HANOI, Vietnam -- At the height of the Vietnam buzz, the dealmakers were all over town.
"It was like a scene from Casablanca -- people huddled on street corners making handshake deals. Every major company in the world was here," recalled Tony Salzman, who heads V-Trac, the sole distributor of Caterpillar heavy machinery in the Southeast Asian nation. "We all felt Vietnam was the next big thing. It was a question of when, not if."Five years later, Salzman is still waiting.
International investors flooded in when the United States lifted the embargo against its former wartime enemy in 1994. Yet the tantalizing potential of a largely untouched market of 76 million people, cheap resources and a young, well-educated labor pool has yet to be realized.
Vietnam remains a work in progress. Blossoming potential is being threatened by a faltering economy, slowed reforms and a frustrating business climate that has left foreign investors wary.
The last decade brought strong economic growth, a huge drop in the poverty rate and strong agricultural output that transformed Vietnam from a rice importer into the world's second-largest exporter. But the new gains are fragile, dependent on foreign investment and continued growth in the private sector. And both those factors are being stymied by the slow pace of reform.
Analysts say Vietnam has made the easy reforms but has balked at the tougher ones, like revamping its tangled legal system and debt-ridden state banks.
Vietnamese leaders have held up finalizing a bilateral trade agreement with the United States after tentatively approving it last summer. The pact would bring in an estimated $800 million in trade. But it also would put Vietnam's inefficient state-owned industries -- most already running in the red -- in direct competition with powerful U.S. companies. The deal has yet to be signed.
Also, a long-promised stock market, which would require businesses to be more competitive and transparent, has yet to open.
"Vietnam is in reform limbo. They want the benefits of reform but they're not willing to pay the costs," Salzman said.
What has held the country back is a conservative leadership that is reluctant to change and isolationist at heart. Despite Vietnam's public pledges to change and integrate into the global economy, reforms have slowed to a crawl over the last several years as the leadership agonizes over the merits of opening up to global trade and competition.
Officially, the government has professed its commitment to continuing the path of economic reform begun in 1986 with doi moi, Vietnam's version of perestroika. But during celebrations marking the Communist Party's 70th anniversary earlier this year, Secretary General Le Kha Phieu, the most powerful of Vietnam's ruling troika, peppered his speech with warnings against the dangers of "imperialism."

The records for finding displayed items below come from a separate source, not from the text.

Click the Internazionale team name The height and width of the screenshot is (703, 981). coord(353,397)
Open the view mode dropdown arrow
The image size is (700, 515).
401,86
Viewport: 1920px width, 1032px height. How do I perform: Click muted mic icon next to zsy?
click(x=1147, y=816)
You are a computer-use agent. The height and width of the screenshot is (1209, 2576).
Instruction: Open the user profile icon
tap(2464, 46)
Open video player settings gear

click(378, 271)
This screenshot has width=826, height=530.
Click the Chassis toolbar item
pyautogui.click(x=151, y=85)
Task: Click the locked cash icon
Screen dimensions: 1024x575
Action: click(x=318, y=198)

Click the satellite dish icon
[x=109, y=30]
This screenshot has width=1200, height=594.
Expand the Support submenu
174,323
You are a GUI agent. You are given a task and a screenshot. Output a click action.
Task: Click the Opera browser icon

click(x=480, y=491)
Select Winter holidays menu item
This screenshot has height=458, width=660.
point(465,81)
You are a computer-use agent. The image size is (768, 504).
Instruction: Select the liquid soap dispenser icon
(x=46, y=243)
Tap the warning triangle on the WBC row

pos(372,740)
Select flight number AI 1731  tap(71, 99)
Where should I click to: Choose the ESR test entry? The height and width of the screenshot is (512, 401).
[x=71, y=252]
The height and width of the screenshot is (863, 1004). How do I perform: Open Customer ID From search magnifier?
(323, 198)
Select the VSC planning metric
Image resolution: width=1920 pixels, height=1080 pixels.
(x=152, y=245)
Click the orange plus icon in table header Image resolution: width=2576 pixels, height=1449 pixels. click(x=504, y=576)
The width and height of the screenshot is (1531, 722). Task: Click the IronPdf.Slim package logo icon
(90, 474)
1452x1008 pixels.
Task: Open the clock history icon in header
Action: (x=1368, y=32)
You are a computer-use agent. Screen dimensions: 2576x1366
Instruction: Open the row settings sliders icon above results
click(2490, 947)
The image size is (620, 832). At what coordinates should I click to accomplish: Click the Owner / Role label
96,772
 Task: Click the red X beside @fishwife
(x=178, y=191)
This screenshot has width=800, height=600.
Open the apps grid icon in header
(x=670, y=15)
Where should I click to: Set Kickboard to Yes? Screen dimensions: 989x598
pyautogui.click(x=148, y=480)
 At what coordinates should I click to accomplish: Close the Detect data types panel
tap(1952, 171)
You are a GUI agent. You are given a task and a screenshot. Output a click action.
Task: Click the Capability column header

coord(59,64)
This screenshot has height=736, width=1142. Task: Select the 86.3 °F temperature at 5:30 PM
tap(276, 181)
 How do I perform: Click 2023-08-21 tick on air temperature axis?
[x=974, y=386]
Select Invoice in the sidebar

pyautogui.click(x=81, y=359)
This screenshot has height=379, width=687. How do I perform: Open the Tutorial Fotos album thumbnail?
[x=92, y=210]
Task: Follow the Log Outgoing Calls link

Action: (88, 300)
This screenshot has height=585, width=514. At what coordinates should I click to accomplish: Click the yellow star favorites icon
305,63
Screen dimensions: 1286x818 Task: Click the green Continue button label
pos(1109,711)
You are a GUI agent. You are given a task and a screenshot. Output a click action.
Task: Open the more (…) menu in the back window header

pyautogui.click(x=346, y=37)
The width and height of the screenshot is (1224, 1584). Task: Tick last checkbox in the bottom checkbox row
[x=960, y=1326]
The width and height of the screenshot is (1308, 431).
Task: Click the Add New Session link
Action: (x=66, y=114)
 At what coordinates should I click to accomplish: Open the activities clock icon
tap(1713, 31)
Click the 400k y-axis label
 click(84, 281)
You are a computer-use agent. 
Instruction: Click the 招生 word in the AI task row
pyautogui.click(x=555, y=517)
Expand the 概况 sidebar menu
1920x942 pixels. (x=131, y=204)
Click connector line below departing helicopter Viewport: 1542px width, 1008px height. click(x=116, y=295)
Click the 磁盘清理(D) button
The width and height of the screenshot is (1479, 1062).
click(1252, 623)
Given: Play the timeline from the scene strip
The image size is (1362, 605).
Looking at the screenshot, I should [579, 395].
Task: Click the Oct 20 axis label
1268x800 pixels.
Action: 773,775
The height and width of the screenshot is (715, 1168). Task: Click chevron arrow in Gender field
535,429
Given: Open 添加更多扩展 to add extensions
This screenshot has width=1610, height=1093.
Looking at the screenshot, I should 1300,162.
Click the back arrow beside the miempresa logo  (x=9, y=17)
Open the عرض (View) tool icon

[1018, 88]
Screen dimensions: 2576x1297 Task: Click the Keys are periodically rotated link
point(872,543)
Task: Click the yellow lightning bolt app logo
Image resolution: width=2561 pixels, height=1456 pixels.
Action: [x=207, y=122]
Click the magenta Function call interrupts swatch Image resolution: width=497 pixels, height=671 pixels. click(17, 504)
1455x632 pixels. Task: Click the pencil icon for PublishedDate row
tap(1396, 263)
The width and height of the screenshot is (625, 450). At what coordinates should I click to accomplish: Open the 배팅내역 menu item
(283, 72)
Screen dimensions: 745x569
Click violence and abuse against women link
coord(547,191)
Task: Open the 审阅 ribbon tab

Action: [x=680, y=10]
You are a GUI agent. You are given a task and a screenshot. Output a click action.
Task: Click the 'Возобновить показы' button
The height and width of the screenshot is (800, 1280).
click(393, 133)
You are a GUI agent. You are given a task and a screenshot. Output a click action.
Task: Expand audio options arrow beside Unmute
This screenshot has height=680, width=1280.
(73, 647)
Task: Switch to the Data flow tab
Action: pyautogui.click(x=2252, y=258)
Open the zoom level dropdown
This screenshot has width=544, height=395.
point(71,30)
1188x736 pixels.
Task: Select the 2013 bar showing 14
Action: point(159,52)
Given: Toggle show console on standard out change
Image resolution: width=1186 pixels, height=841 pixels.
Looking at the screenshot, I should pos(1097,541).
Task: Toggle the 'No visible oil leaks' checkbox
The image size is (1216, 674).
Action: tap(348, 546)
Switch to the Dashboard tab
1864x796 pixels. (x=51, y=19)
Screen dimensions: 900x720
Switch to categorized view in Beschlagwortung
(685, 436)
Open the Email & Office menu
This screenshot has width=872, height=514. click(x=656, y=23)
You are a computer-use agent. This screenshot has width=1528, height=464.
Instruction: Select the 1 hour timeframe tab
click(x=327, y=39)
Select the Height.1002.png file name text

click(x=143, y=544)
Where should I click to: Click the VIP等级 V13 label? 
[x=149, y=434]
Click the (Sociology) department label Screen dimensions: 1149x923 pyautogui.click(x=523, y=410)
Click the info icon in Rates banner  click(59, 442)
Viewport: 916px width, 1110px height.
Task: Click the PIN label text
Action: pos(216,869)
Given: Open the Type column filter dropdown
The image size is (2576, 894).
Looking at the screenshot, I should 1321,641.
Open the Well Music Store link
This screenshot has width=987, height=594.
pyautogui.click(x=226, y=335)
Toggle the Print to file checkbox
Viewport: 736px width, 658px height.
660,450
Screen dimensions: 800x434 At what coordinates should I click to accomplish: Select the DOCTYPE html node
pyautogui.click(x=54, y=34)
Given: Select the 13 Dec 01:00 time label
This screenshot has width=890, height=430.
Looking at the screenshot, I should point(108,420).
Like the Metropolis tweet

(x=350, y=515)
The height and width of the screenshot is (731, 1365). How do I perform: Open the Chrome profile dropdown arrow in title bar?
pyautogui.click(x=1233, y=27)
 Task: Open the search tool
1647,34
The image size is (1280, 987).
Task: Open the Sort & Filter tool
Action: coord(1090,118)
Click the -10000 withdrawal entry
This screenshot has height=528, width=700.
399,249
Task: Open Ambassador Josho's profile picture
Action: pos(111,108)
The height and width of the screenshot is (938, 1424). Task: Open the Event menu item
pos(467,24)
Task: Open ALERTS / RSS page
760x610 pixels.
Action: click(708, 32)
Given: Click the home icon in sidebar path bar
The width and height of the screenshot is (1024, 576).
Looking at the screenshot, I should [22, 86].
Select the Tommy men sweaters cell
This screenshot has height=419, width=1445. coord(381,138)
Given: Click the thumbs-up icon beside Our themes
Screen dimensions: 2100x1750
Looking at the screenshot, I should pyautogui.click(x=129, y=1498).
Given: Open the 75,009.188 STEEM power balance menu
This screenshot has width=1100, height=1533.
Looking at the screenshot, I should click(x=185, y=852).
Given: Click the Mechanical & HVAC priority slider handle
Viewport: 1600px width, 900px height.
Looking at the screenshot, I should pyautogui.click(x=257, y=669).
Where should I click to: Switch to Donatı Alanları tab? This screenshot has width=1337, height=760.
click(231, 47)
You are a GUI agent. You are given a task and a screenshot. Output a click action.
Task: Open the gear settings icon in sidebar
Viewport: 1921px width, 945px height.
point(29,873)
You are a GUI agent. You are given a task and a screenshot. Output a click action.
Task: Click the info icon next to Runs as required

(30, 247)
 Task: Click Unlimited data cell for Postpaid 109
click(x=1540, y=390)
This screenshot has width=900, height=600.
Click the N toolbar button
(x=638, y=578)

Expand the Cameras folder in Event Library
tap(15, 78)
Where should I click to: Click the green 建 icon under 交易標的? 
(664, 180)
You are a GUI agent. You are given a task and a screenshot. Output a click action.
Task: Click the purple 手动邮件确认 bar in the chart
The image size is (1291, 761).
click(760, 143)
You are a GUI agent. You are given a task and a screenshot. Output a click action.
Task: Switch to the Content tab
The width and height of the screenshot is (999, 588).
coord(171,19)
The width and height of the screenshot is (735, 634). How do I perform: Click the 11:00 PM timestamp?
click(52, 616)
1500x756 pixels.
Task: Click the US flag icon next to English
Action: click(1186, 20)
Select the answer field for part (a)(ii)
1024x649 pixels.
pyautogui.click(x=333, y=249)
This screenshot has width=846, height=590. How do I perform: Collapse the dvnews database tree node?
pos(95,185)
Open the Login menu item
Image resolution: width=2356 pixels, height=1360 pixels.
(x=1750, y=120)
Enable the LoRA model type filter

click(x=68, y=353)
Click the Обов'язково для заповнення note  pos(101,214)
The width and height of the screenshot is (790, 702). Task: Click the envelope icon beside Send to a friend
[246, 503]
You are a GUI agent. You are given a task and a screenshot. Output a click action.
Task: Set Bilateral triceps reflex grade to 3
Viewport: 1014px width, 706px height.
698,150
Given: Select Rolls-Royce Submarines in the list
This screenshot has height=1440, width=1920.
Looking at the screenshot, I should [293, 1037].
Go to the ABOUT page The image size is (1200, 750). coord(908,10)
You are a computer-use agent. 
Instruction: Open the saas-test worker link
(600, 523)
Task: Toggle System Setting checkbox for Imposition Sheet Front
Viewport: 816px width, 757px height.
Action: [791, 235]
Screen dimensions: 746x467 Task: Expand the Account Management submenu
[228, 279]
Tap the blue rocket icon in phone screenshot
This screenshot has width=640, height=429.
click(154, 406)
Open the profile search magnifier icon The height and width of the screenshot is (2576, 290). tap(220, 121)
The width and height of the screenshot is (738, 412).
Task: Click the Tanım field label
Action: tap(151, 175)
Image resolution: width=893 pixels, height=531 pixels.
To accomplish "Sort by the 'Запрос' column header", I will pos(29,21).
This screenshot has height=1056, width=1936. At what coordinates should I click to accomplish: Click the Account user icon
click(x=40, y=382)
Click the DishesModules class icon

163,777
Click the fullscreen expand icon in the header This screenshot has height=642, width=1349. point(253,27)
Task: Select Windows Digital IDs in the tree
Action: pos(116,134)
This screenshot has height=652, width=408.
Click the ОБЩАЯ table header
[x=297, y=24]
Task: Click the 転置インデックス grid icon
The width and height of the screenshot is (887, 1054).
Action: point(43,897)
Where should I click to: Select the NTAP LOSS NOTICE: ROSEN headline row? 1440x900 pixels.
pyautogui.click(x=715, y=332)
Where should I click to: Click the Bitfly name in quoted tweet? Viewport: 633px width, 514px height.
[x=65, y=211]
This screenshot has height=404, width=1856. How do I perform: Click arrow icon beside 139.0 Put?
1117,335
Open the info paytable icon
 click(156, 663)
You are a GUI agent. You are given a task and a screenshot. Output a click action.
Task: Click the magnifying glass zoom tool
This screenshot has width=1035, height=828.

"We are renovating, but we are determined not to change color," Phieu said, speaking against a backdrop of portraits of Karl Marx and Vladimir Lenin overlooking a bust of revolutionary hero Ho Chi Minh.
The reform slowdown has been mirrored by comparatively lackluster economic growth the last two years -- about 5 percent annually. During much of the 1990s, it ran at 8 percent to 9 percent.
Unless the pace of change picks up, economic growth could drop to 3.5 percent this year and 3 percent thereafter, the World Bank has predicted.
The delay in implementing reform has led many foreign companies to question Hanoi's commitment. Foreign investment has plummeted to a seven-year low, with cash inflows of only $600 million in 1999, compared with a peak of $2 billion a year in 1995-97.
Turned off by government red tape, lack of transparency and corruption, investors are flocking to other spots in Southeast Asia, including Thailand and Malaysia, where labor is cheap, infrastructure is in place and the government offers business incentives.
"Vietnam's problem is that it compares its progress with itself," said Ron Kiel, chairman of the American Chamber of Commerce in Ho Chi Minh City, the country's economic hub. "A decade ago, they were falling apart, so in comparison, they look at today's situation and congratulate themselves on how far they've come.
"But the reality is that Vietnam is competing against other Asian countries. And it's still pretty far behind," he said.
The country stands at a pivotal point. Unless Vietnam accelerates the reform process, analysts say, it will continue to lag further behind its Asian neighbors.
"There is no country where the gap between its reality and its potential is so enormous," said Dennis de Tray, chief representative for the International Monetary Fund.